BRIEF A: Return the part of the ski blog post starting with "Just wanted to" and going on through "we get more snow.", copied word for word.

Just wanted to share the love on this one ;-)  But worth note I think.   When I can ski a super light touring ski at a ski area with terrible snow conditions  on what little snow  there is and NEVER, EVER find the ski lacking....my thought is you might have one hell of an impressive back country ski  under you!   I am trying to did convince myself the weight savings for a 174 Cho Oyu would be worth having for the May and June volcano season.  Still rather stupefied the 7cm longer 174cm Cho came in 110g a ski/220g a pair lighter than my trusty Broad Peaks and the additional ski performance of 15mm under foot.  I'll have more to offer on how the Chos ski once we get more snow.

previous comments on the Cho Oyu

http://coldthistle.blogspot.com/2013/06/dynafits-cho-oyu-and-nanga-parbat-for.html

http://coldthistle.blogspot.com/2013/12/it-is-back-in-my-quiver-dynafit-cho-oyu.html

7 comments:

Mitch R. said...

Thank you for your review! I need to add a new ski to my quiver!

Anonymous said...

Boot top 2 day old freshies at the top of Crystal on the 5th?????????
Really......????? Accuracy in reporting PLEASE!

Dane said...

Had to wonder why your panties were in a bunch over the "boot top freshies". Made no sense to me. And I pride myself on accuracy. What I wrote was "But after skiing the Cho today on lifts at Crystal Mtn WA I had to comment again. Boot top 2 day old freshies, to glare water ice down low on the mtn. these things ski like a decent down hill ski at 89 under foot."

I did in fact have boot top freshies just a few feet OOBs on the Northway side with no effort besides the side hill traverse to get there. A 5 minute hike to the top Northway lift station would have offered even more. Enough my East Coast partner commented, "that was the first powder I have ever skied!" He was actually excited about it. I wouldn't have gone that far but there was pleany of soft, fun snow up high if you knew where to look. Enough turns in it to give me an impression of what teh Cho might be capable of. And that at high NOON mind you! There was pleanty of water ice in places down low all day long. But in general the snow conditions were no new and hard. Better coverage IMO than we have had yet this year. The small Friday dump made a big differnce even by Sunday.

CT is a freakin gear blog not a Crystal ski report!

wfinley said...

I've been on Manaslus's for 4 seasons now... (And unfortunately I just bought a new pair last spring). I've always loved the light weight and have always justified by saying "they ski great for the weight" ... What's your take on the Cho Oyu in comparison to the Manaslu?

Dane said...

Hi Will. Haven't skied the Manaslu so I hate to make a comparison other than by numbers. 178cm Manaslu weights 1490g. The 182 Cho is 1225g. Or a weight savings of 18.5+/- oz. from the pair. Way more rocker on the Cho than the Man as well so it skis shorter. And is of course chopped off up front and a pin tail in the back. So I'd bet the 182 skis shorter than your 178Mans.

BRIEF B: Retype the records, starting with the first line and going on through the line with "will click(193, 1133).", keeping each line identical to the original.

TASK INPUT:
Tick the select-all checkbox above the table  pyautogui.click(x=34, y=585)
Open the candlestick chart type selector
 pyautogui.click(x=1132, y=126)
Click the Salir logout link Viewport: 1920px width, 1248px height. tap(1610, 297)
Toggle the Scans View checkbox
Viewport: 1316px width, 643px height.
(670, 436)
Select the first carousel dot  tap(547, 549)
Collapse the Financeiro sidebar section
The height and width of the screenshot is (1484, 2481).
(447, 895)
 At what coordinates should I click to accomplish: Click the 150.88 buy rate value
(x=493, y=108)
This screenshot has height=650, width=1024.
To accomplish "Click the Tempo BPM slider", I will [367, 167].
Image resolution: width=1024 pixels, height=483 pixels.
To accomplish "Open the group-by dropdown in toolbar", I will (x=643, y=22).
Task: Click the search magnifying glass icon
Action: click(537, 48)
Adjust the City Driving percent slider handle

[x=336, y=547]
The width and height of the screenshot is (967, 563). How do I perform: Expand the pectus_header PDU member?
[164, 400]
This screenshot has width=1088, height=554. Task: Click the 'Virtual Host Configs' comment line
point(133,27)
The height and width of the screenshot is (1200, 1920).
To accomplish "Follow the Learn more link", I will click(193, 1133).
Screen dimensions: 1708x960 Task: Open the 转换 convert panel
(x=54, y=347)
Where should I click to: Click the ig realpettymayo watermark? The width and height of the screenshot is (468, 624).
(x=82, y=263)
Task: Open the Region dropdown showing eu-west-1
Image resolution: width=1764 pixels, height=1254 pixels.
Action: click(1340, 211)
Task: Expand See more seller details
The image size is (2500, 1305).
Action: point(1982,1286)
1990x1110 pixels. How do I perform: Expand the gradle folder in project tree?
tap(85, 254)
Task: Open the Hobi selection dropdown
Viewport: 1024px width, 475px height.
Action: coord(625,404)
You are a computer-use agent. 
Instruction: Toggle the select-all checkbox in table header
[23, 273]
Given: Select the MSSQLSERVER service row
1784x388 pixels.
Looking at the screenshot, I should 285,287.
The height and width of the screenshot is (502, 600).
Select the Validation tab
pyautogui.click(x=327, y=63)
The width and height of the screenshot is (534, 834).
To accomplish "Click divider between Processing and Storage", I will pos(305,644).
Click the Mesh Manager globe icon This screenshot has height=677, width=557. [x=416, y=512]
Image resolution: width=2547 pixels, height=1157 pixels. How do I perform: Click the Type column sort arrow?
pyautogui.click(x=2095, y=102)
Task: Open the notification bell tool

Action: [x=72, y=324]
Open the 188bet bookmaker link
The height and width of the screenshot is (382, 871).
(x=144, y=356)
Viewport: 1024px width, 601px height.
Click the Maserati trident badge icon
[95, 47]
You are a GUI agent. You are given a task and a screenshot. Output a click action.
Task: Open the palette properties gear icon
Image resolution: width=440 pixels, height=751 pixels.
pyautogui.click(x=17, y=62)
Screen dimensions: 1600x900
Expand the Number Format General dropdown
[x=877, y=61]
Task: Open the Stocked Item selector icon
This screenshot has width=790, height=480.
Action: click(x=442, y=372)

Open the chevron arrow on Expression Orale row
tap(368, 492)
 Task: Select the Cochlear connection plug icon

RIGHT ANSWER A:
Just wanted to share the love on this one ;-)  But worth note I think.   When I can ski a super light touring ski at a ski area with terrible snow conditions  on what little snow  there is and NEVER, EVER find the ski lacking....my thought is you might have one hell of an impressive back country ski  under you!   I am trying to did convince myself the weight savings for a 174 Cho Oyu would be worth having for the May and June volcano season.  Still rather stupefied the 7cm longer 174cm Cho came in 110g a ski/220g a pair lighter than my trusty Broad Peaks and the additional ski performance of 15mm under foot.  I'll have more to offer on how the Chos ski once we get more snow.

RIGHT ANSWER B:
Tick the select-all checkbox above the table  pyautogui.click(x=34, y=585)
Open the candlestick chart type selector
 pyautogui.click(x=1132, y=126)
Click the Salir logout link Viewport: 1920px width, 1248px height. tap(1610, 297)
Toggle the Scans View checkbox
Viewport: 1316px width, 643px height.
(670, 436)
Select the first carousel dot  tap(547, 549)
Collapse the Financeiro sidebar section
The height and width of the screenshot is (1484, 2481).
(447, 895)
 At what coordinates should I click to accomplish: Click the 150.88 buy rate value
(x=493, y=108)
This screenshot has height=650, width=1024.
To accomplish "Click the Tempo BPM slider", I will [367, 167].
Image resolution: width=1024 pixels, height=483 pixels.
To accomplish "Open the group-by dropdown in toolbar", I will (x=643, y=22).
Task: Click the search magnifying glass icon
Action: click(537, 48)
Adjust the City Driving percent slider handle

[x=336, y=547]
The width and height of the screenshot is (967, 563). How do I perform: Expand the pectus_header PDU member?
[164, 400]
This screenshot has width=1088, height=554. Task: Click the 'Virtual Host Configs' comment line
point(133,27)
The height and width of the screenshot is (1200, 1920).
To accomplish "Follow the Learn more link", I will click(193, 1133).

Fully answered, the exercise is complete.